Collected data:
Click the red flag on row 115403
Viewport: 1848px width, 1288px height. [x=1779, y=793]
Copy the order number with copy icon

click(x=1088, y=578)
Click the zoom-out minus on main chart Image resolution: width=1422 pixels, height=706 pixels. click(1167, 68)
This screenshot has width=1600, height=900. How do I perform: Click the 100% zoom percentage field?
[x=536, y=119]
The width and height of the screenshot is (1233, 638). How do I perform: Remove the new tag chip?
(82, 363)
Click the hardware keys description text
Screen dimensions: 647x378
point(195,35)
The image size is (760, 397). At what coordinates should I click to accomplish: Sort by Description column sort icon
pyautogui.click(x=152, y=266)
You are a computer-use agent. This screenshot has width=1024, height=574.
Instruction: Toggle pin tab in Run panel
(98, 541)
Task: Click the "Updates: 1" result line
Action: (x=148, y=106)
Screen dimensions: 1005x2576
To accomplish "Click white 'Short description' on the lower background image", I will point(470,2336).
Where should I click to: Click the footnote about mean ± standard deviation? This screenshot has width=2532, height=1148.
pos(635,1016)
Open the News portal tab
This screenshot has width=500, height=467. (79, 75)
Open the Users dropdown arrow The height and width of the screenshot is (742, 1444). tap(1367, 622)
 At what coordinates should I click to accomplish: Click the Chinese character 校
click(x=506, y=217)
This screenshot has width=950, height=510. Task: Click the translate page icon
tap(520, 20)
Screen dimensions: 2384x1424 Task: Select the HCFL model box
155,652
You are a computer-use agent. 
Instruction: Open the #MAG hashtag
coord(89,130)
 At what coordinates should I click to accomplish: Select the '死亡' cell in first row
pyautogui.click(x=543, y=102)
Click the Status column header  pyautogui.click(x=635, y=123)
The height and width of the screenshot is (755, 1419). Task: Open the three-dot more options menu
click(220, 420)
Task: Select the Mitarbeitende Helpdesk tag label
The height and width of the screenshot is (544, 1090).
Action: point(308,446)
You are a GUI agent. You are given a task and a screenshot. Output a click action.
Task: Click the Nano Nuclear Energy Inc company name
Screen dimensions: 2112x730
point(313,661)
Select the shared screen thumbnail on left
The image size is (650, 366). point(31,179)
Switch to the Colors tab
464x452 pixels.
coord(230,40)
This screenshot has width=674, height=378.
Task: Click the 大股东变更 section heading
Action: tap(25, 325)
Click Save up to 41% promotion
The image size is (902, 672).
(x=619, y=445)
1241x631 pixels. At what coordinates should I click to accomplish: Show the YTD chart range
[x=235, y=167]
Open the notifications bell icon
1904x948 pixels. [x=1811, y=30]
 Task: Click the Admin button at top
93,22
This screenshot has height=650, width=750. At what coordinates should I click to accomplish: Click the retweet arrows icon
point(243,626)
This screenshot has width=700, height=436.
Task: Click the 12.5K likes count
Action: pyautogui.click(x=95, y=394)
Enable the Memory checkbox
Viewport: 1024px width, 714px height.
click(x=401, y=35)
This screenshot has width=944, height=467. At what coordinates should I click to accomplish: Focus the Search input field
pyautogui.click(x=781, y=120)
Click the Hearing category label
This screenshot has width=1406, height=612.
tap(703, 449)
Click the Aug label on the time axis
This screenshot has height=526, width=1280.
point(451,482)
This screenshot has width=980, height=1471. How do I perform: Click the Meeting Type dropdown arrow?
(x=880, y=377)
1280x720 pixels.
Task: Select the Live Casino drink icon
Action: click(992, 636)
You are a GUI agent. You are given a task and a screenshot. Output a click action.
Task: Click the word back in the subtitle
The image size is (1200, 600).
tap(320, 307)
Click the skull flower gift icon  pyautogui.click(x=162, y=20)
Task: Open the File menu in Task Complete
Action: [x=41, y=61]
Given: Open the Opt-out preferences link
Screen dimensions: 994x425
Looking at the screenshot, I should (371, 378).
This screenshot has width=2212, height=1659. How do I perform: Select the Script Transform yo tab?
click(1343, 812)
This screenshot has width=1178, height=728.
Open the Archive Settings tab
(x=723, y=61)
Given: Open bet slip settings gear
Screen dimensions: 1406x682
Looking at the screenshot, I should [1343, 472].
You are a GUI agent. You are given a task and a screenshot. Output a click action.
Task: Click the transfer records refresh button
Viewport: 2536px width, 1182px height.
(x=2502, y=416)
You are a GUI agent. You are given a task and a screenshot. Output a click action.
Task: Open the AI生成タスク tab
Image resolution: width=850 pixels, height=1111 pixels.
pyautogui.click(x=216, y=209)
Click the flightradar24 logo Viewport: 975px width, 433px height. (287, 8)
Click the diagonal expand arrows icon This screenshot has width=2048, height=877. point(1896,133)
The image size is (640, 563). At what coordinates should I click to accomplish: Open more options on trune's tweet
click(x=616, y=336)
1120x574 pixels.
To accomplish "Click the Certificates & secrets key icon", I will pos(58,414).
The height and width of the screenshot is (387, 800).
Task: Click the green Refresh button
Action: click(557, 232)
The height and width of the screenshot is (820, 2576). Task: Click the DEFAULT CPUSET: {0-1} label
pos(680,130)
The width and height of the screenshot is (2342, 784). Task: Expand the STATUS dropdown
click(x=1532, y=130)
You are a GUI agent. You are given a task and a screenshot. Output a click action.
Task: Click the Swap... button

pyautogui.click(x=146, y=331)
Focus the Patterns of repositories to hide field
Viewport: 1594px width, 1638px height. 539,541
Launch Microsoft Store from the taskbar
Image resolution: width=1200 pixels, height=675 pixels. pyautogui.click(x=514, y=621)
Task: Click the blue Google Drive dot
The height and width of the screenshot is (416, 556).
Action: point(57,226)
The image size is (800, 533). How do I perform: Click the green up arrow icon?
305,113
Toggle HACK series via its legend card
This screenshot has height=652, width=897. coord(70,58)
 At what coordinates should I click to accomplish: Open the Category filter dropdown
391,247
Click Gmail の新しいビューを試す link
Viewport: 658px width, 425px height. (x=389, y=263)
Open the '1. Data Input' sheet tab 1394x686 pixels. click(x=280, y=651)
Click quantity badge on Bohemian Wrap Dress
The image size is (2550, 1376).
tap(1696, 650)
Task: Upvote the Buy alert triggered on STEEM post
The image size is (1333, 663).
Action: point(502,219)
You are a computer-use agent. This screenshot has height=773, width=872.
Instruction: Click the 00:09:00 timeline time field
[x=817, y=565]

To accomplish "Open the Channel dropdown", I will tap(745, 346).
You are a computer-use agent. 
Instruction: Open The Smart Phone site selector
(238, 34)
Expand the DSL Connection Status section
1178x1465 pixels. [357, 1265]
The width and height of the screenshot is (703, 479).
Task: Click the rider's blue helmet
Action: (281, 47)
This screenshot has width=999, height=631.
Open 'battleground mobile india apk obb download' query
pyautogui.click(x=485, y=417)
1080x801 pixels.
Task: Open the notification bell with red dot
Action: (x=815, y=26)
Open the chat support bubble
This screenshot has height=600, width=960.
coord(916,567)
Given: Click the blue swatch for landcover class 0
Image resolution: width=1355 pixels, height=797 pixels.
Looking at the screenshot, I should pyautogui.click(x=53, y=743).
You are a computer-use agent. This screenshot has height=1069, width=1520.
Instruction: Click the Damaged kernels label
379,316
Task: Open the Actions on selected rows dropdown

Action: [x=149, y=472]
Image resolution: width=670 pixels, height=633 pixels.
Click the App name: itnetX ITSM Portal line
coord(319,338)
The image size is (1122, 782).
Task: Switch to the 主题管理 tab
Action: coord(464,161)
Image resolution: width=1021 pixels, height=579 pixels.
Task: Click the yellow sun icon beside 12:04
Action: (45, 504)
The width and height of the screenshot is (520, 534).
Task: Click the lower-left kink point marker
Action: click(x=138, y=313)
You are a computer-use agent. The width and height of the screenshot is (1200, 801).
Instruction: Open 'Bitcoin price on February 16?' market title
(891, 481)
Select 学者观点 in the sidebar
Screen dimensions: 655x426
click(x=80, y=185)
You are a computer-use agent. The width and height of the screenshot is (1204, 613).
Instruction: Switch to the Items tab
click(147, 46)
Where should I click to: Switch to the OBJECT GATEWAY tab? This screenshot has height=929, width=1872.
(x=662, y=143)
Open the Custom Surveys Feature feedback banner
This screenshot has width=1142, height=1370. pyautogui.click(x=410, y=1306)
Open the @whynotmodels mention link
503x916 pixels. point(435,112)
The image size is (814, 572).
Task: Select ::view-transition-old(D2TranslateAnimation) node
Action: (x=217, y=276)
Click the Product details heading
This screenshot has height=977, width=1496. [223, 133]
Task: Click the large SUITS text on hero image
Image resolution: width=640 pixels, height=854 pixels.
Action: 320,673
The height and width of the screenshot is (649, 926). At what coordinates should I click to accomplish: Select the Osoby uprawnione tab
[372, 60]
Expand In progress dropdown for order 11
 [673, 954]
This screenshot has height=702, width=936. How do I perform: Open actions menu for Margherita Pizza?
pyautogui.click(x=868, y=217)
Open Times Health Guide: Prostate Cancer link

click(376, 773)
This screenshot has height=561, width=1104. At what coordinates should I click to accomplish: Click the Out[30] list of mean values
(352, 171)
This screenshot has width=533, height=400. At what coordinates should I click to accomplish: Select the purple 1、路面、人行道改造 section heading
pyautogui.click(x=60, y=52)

What is required: Starting at the line that has "This screenshot has width=1178, height=728." in the records above, restate word for word every line until the one that has "Task: Click the transfer", and include that one as well.

Task solution:
This screenshot has width=1178, height=728.
Open the Archive Settings tab
(x=723, y=61)
Given: Open bet slip settings gear
Screen dimensions: 1406x682
Looking at the screenshot, I should [1343, 472].
You are a GUI agent. You are given a task and a screenshot. Output a click action.
Task: Click the transfer records refresh button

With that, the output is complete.